—Saiful Islam—
“Kuda lumping (jaranan), reog,
praktik sufistik tanpa dasar, semua itu caper belaka. Cari perhatian…”
Sebelum membahas kesadaran itu,
asyik rasanya menyimak pengalaman saya ini. Masih di Tangkong, Banyuwangi. Secara
budaya, alhamdulillah saya merasakan hidup di lingkungan yang sangat tinggi
mengapresiasi seni. Kawan-kawan saya, banyak yang pintar bermain gitar. Ada juga
yang mahir menggambar, menyanyi, mencukur rambut, menabuh peralatan musik
tradisional patrol, dan lain-lain.
Hampir setiap hari saya mendengar
lagu-lagu khas daerah Banyuwangi. Iramanya kalem. Seperti musik klasik. Enak sekali.
Sampai sekarang, kalau saya kangen dengan kampung halaman itu, di Surabaya saya
masih memutar lagu-lagu ini. Kesenian yang lain adalah kuda lumping. “Jaranan,”
mereka bilang. Rumah saya pernah dipakai tempat rias make up-nya kesenian yang
katanya kesurupan Jin ini. Waktu itu pakde saya mem-booking kesenian syarat
mistis ini, sebagai syukuran karena putrinya menikah dan saya baru saja sunat.
Kira-kira waktu itu umur saya 14
sampai 15 tahun. Dengan beberapa remaja yang kurang lebih sebaya, kami masuk ke
sebuah rumah kosong. Kalau tidak salah, remang-remang maghrib menjelang isya’. Kami
duduk melingkar.
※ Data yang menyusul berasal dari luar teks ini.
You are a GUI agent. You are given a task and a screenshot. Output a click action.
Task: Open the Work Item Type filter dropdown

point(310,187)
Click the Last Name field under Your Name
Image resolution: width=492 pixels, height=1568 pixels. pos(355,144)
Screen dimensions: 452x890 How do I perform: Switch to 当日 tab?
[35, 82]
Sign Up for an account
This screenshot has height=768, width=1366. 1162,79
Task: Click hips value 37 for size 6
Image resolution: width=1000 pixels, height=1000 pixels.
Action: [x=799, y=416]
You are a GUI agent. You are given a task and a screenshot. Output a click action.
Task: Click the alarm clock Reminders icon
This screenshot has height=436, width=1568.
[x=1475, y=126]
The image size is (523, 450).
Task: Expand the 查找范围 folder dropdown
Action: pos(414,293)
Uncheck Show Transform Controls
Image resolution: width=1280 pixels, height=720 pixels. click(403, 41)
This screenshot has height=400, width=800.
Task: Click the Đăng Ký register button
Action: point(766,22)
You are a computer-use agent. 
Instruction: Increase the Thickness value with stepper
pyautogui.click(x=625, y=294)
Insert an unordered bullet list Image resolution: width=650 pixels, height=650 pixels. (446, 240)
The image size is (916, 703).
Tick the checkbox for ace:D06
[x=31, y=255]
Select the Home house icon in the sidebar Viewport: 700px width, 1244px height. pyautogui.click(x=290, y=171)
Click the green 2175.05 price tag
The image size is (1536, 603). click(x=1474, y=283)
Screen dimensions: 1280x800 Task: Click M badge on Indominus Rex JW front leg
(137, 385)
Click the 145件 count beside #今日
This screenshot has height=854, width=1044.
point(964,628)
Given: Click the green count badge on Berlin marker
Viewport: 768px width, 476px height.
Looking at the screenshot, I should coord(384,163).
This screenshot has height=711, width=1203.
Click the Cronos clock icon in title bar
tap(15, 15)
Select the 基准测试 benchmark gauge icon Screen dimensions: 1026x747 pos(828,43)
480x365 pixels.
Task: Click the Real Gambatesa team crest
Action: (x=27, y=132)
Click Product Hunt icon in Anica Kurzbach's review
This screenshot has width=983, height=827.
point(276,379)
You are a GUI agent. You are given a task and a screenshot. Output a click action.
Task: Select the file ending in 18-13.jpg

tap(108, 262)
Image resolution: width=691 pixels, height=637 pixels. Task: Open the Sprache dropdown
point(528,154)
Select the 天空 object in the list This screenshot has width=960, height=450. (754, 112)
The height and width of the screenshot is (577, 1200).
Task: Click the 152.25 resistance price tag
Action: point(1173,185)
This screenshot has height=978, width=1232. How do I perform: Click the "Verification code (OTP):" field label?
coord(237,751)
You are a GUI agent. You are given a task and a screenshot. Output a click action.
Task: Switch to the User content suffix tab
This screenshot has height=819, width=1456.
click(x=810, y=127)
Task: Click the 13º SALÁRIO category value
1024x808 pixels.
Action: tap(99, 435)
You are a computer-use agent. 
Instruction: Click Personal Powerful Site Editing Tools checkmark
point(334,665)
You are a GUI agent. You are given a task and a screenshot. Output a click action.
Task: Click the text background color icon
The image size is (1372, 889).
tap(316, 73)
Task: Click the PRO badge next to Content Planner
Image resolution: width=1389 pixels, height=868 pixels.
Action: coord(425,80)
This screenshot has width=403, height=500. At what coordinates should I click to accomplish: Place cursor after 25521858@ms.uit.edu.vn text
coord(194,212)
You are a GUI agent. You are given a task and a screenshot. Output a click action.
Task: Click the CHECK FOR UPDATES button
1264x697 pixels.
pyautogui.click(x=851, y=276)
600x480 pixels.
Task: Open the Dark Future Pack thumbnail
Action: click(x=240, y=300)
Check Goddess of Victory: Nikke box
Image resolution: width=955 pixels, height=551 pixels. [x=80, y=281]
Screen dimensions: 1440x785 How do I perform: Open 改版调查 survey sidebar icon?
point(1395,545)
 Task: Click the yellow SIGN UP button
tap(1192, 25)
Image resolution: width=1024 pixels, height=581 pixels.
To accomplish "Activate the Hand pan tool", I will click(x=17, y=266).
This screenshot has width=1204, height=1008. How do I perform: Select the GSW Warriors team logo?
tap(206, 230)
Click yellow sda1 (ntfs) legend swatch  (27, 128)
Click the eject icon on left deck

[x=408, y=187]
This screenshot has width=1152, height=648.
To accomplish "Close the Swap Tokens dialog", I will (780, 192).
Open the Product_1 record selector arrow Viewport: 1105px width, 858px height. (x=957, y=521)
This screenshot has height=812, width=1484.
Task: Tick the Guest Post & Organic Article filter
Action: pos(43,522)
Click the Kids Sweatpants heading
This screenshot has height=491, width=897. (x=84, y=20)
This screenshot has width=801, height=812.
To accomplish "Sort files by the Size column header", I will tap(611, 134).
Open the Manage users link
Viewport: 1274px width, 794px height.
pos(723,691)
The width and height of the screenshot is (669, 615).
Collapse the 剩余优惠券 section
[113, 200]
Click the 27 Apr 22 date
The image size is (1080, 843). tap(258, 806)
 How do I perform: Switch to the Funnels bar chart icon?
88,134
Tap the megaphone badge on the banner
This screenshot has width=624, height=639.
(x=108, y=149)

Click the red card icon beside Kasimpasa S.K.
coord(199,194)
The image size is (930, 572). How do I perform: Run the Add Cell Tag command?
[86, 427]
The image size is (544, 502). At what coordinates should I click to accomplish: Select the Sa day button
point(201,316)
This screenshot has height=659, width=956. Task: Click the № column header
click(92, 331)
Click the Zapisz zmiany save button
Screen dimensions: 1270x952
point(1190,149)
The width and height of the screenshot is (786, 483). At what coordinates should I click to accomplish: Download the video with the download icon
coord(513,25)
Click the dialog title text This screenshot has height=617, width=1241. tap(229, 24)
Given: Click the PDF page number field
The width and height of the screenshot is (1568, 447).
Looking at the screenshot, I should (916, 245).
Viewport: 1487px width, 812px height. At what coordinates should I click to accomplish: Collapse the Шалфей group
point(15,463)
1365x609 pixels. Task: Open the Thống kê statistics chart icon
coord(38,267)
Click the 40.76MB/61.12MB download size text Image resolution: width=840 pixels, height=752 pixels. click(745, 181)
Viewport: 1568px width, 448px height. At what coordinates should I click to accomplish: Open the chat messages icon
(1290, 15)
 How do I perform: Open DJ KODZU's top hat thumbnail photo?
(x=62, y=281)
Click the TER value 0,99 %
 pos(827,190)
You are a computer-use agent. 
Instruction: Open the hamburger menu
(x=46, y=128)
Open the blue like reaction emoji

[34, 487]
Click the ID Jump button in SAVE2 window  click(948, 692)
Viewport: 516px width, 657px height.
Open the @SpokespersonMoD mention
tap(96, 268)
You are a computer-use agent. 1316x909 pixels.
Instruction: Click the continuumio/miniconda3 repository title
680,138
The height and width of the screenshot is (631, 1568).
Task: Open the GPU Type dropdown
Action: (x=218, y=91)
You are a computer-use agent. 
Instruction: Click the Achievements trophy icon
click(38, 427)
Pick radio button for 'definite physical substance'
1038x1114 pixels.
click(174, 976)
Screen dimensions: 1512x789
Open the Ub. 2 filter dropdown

Semacam halaqah. Kemudian melakukan semacam meditasi. Duduk bersila.
Mulai mengambil nafas panjang-panjang. Memejamkan mata. Dan tiba-tiba, ada
salah seorang yang ‘dadi’. Alias berhasil memasukkan Jin ke dalam dirinya. Ia pun
bertingkah layaknya geraknya singa atau macan.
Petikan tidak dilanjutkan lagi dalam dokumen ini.